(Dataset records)

--------

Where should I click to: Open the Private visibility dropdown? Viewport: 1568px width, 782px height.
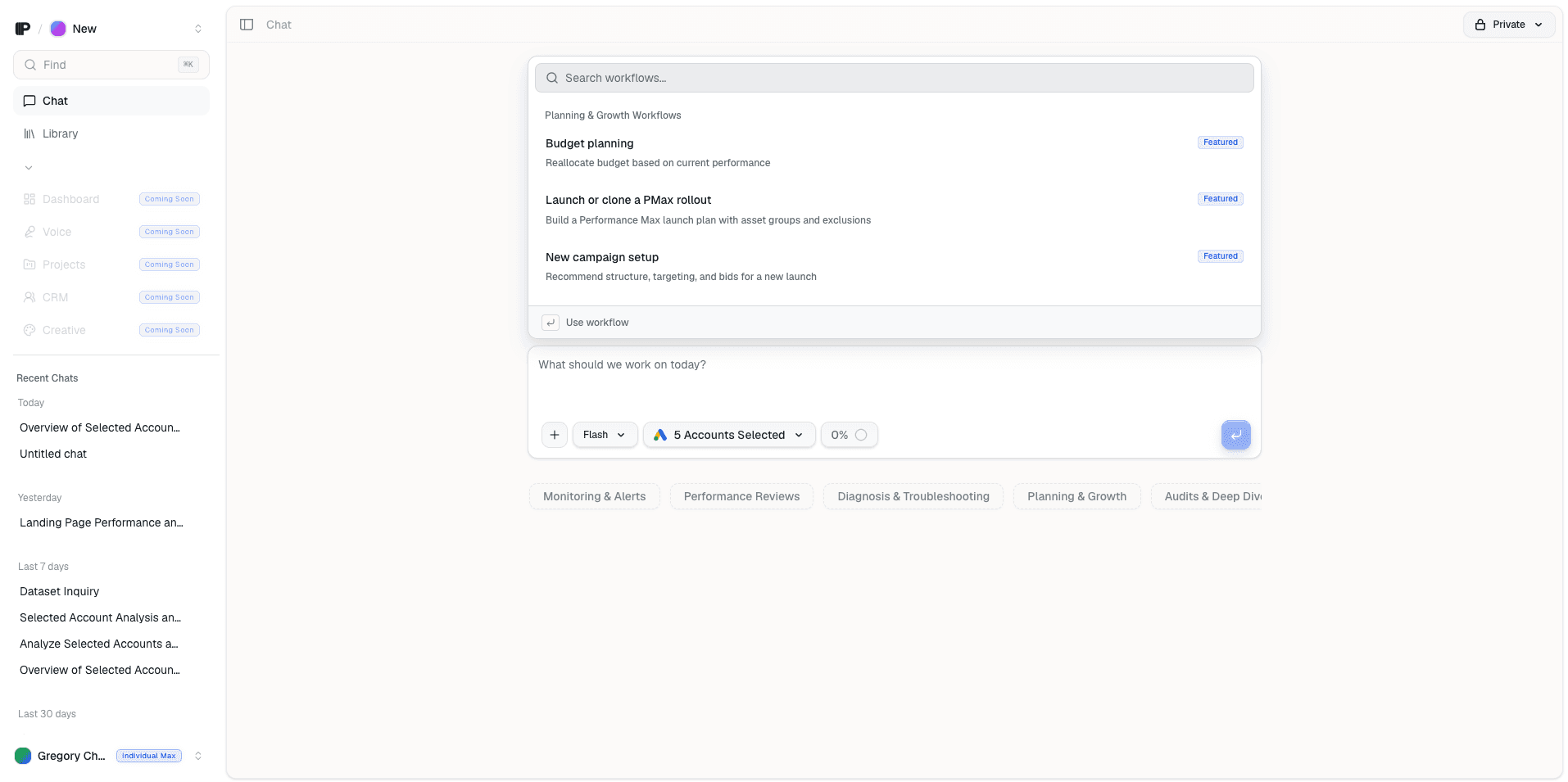(1509, 25)
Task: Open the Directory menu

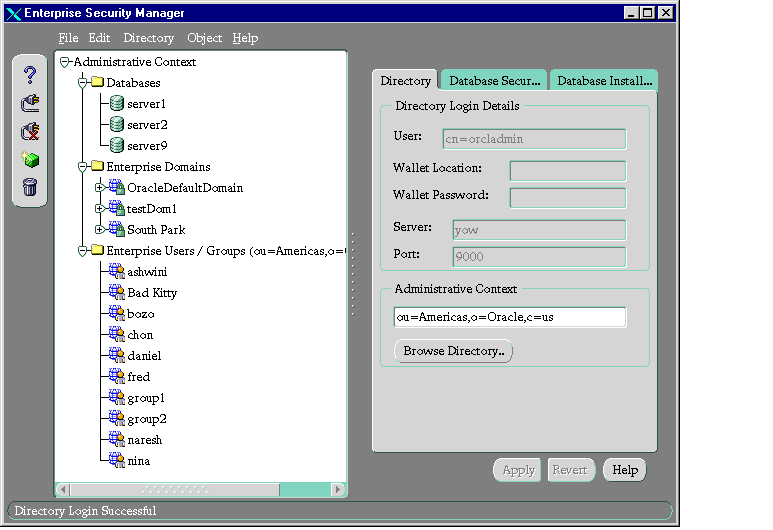Action: [x=148, y=38]
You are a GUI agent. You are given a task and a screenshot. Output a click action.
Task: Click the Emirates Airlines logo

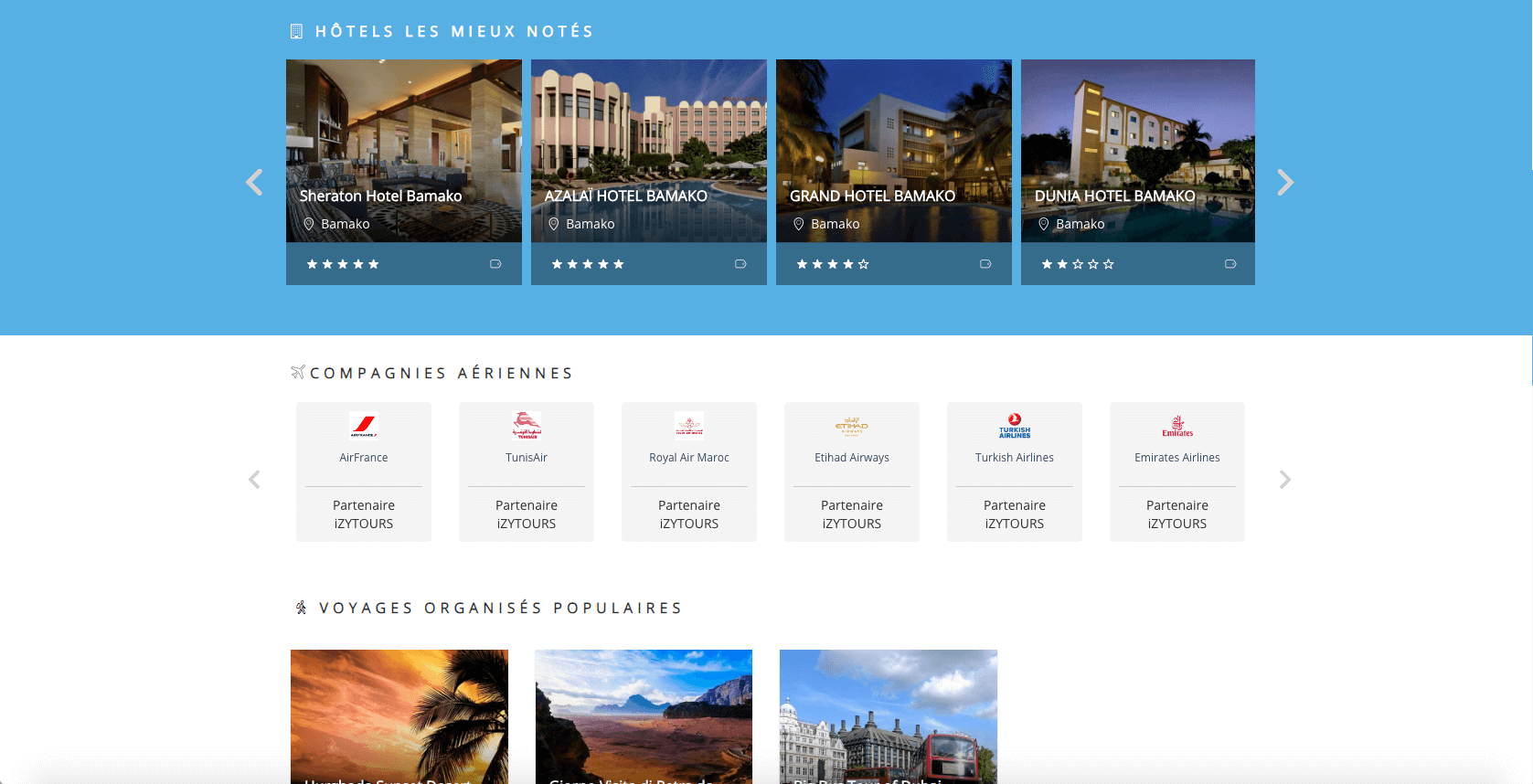1177,426

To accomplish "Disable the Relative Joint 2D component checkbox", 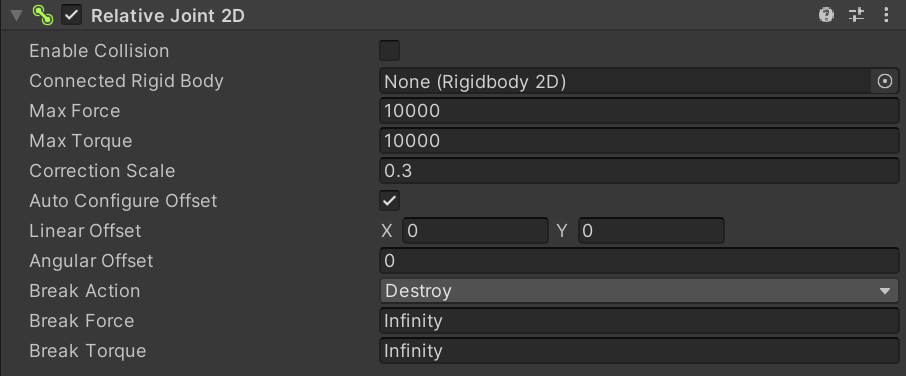I will (x=72, y=15).
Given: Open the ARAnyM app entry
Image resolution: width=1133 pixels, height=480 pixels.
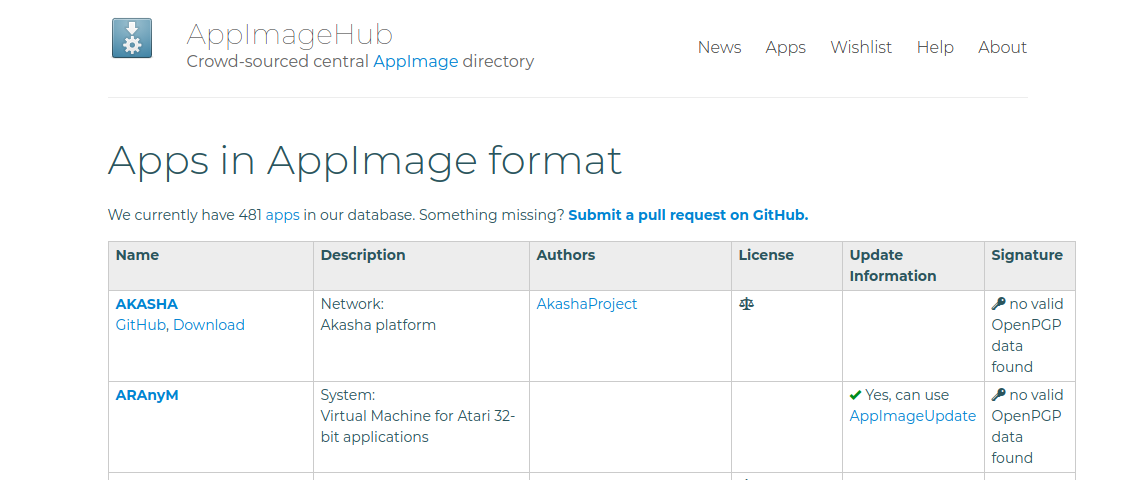Looking at the screenshot, I should tap(147, 395).
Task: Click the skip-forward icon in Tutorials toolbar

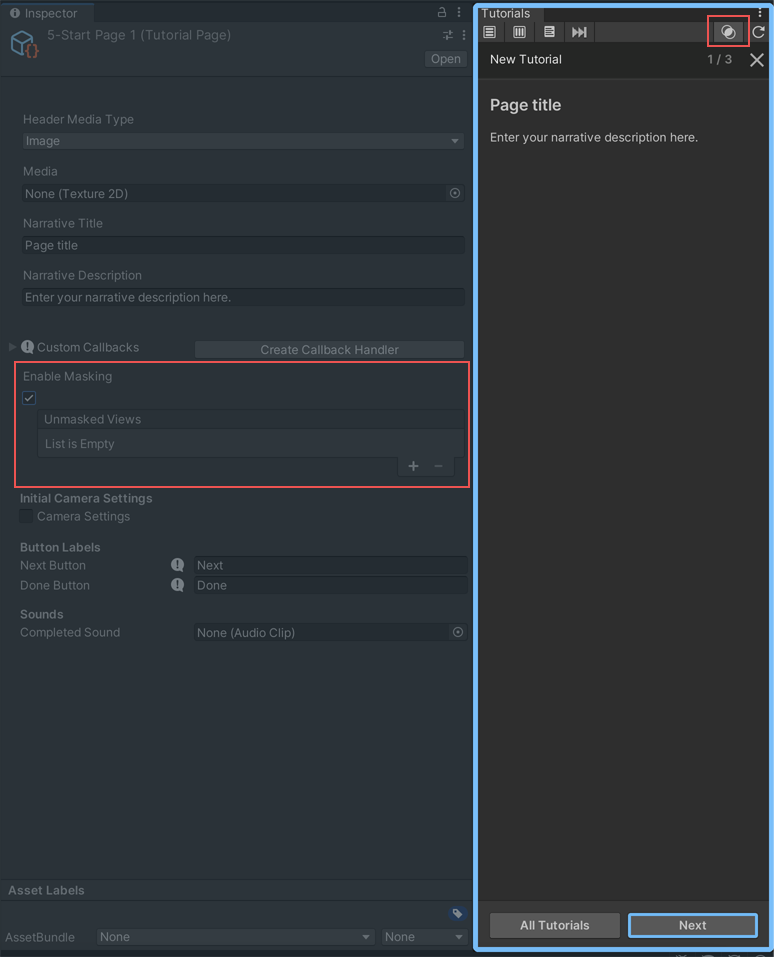Action: [x=579, y=32]
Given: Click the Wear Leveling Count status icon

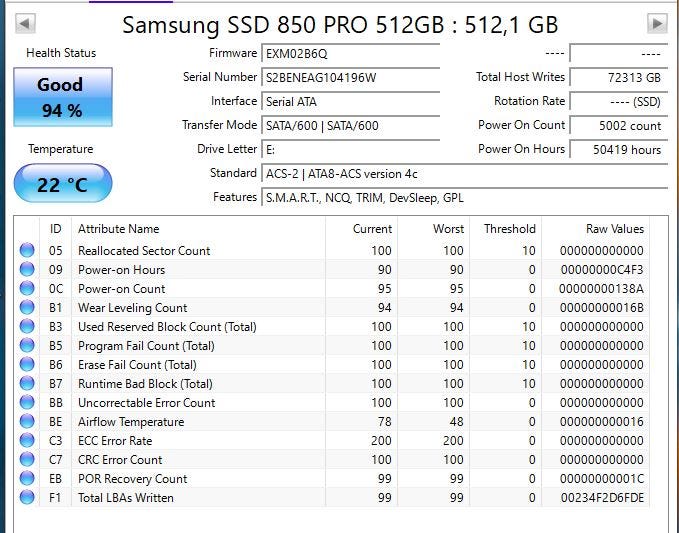Looking at the screenshot, I should click(x=27, y=308).
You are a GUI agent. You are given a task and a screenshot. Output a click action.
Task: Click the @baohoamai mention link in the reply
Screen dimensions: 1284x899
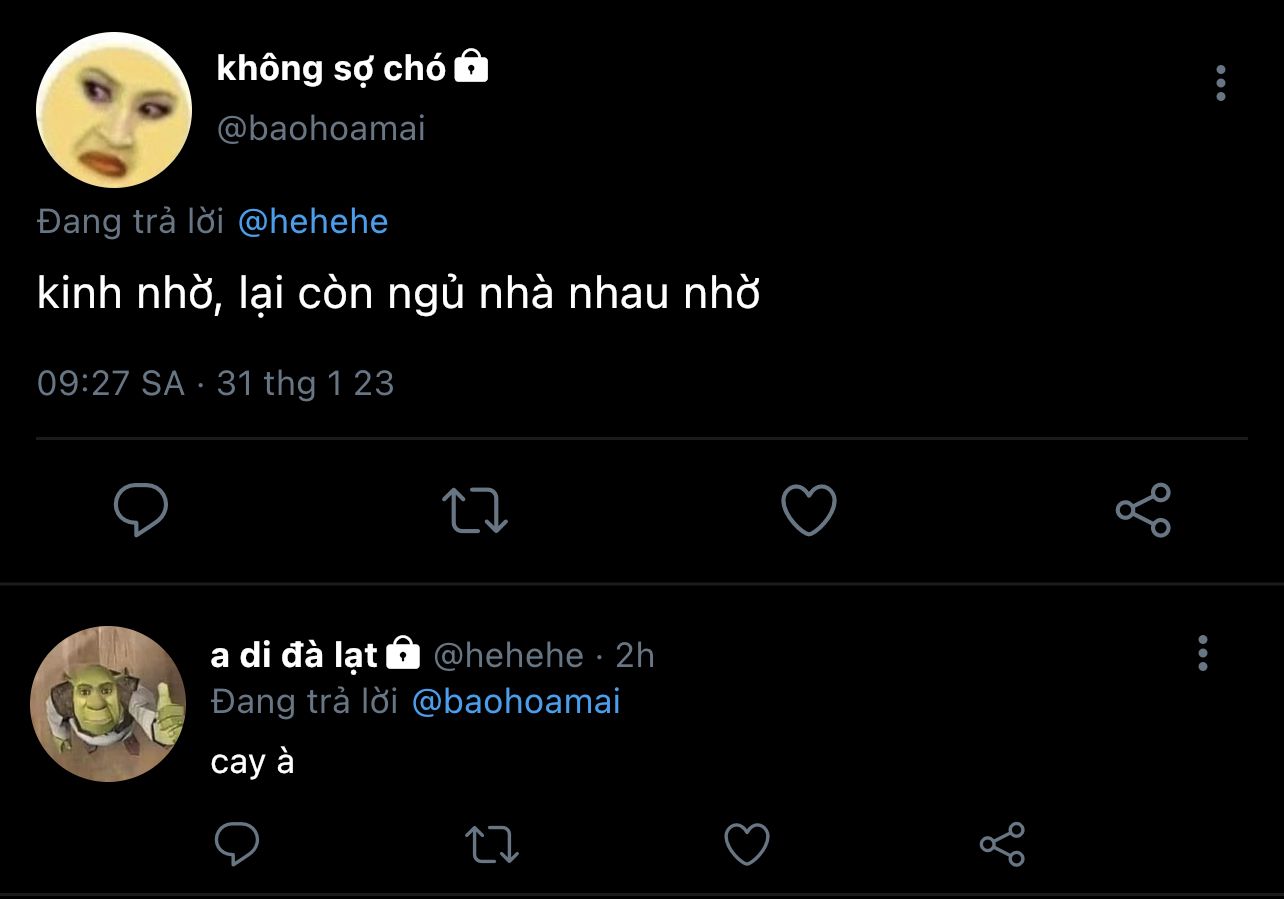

--------

| HOW TO COMPLETE THIS TASK |
A word-for-word copy of the lines from the one containing "Given: Open the ARAnyM app entry" through the last line of the records is what is wanted, without pictures and without any other line.

| RESPONSE AREA |
Given: Open the ARAnyM app entry
Image resolution: width=1133 pixels, height=480 pixels.
Looking at the screenshot, I should tap(147, 395).
Task: Click the skip-forward icon in Tutorials toolbar

Action: [x=579, y=32]
Given: Click the Wear Leveling Count status icon

Looking at the screenshot, I should click(x=27, y=308).
You are a GUI agent. You are given a task and a screenshot. Output a click action.
Task: Click the @baohoamai mention link in the reply
Screen dimensions: 1284x899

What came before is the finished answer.